Durante la década de los 40 ocurren una serie de circunstancias que van a ser vitales para el expresionismo abstracto. Pollock será el que rompa el fuego: su pintura gestual y vitalista, junto a sus iniciales chorreos, dieron pie a todo un universo de nuevos caminos que se internaban definitivamente en la abstracción. El propio Rothko, el más apartado de las agresivas gestualidades del movimiento, empieza a sustituir las ambiguas figuraciones que protagonizaban entonces sus cuadros por un conjunto de manchas que abigarran confusamente sus telas. Manchas que se irán ordenando, diluyendo y absorbiéndose por sí solas como buscando cada cual su propia posición en la superficie de los cuadros. Se inicia así, a finales de la década, un proceso de espacialidad, un trabajo de diluidas capas cromáticas que se superponen y conforman flotantes campos de color.

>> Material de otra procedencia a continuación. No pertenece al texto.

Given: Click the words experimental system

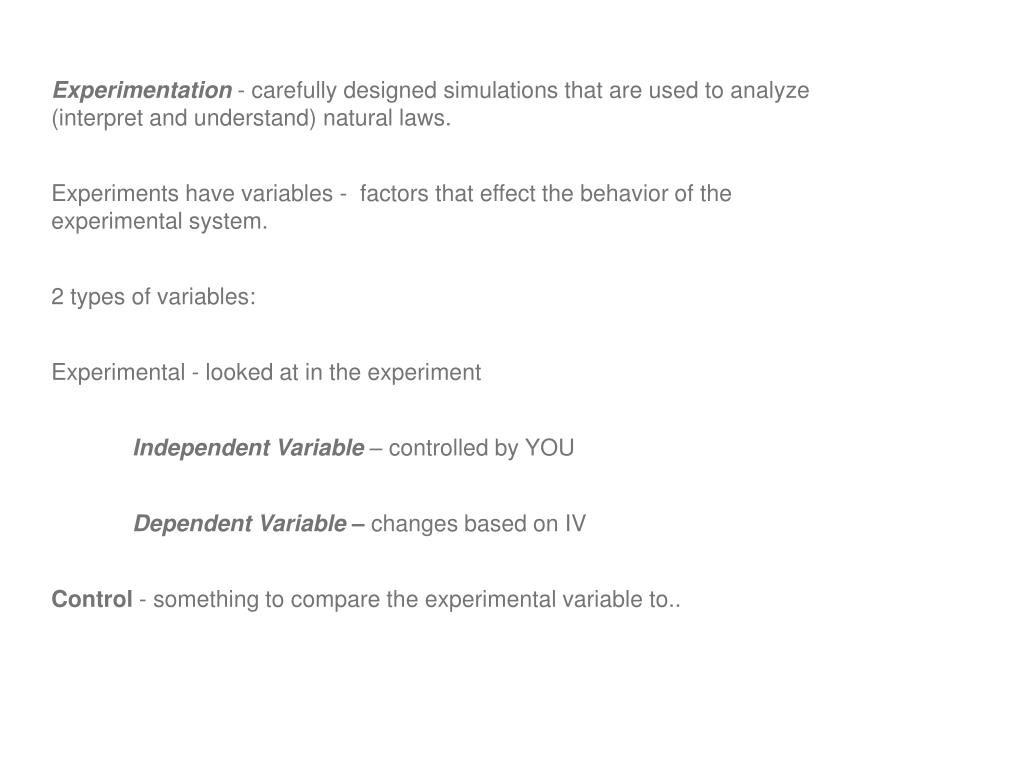Looking at the screenshot, I should click(159, 222).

LA IMPOSICIÓN DE LO ABSTRACTO

La obra de Rothko apenas variaría desde entonces. Los lienzos adquieren mayores dimensiones, usando casi siempre formatos verticales, explorando esas zonas rectangulares en las que el color queda suspendido en una mezcla de sutileza e intensidad que se impone y nos envuelve. Si algo lo unió con los otros expresionistas abstractos fue su sentido del lienzo como campo de acción, sin compartir ni su técnica ni el estilo. Sus lienzos, frente a los de Pollock o De Kooning, no registran ningún gesto agresivo, ni los tachones o chorreos de los otros, sino que sus superficies son limpias, cercanas a un reduccionismo esencializado en dos o tres rectángulos que se superponen horizontalmente. Un hacer que definiría prácticamente toda su obra posterior, imbuida en esas bandas de color que se distinguen unas de las otras pero no se delimitan entre sí, sino que se funden suavemente como si estuvieran flotando sobre las que tienen debajo. Trabaja bañando la tela, la primera capa como un lavado, un fino manto de cola caliente, mezclada con pigmentos que se funden sobre el lienzo y lo empapan difuminando las huellas del pincel. Después irá dando velos de color muy diluido tiñendo unos a los otros, desde el más profundo al más externo; aplica transparencias y superpone velos de pigmento con materias muy fluidas.

Trabaja aún con el color húmedo, extendiéndolo con el ritmo regular del movimiento, desde el centro a los bordes, en un proceso de continuo ajuste. Con ello obtiene esas formas flotantes que son tanto color como espacio, tanto lleno como vacío, interviniendo el recinto en el que el cuadro se encuentra. Estos cuadros ya no son sólo objetos colocados en una pared, sino que traspasan sus límites e invaden el ámbito de las salas. Se vuelven un medio ambiente en sí mismos. Su intensidad afecta a nuestro interior, genera de forma abrumadora, toda una serie de emociones, estados de ánimo, sentimientos, creando más que una superficie para mirar, unos ámbitos espaciales que evocan el vacío e invitan a la quietud y al silencio. 

Rothko siempre fue un artista que aborreció explicar sus obras. Entendía que la obra tenía que ser contemplada, y a partir de esa comunicación entre la pintura y el espectador, surgía la obra de arte. Como él mismo afirmaba: No me interesa la relación entre el color y la forma ni nada por el estilo. Solo me interesa expresar las emociones humanas más elementales. La tragedia, el éxtasis, la fatalidad del destino y cosas así. 

Apenas habrá evolución a lo largo de su vida. Rothko era un hombre introvertido. Abandonado por su mujer, se retira a un voluntario aislamiento. Llevaba años arrastrando una horrible depresión que finalmente, en 1970, lo empuja al suicidio. Cincuenta años después se le ha dedicado esta gran exposición en Europa. Será difícil que tengamos ocasión de volver a ver una retrospectiva de tal categoría y, con ella, una demostración tan hermosa de la pintura.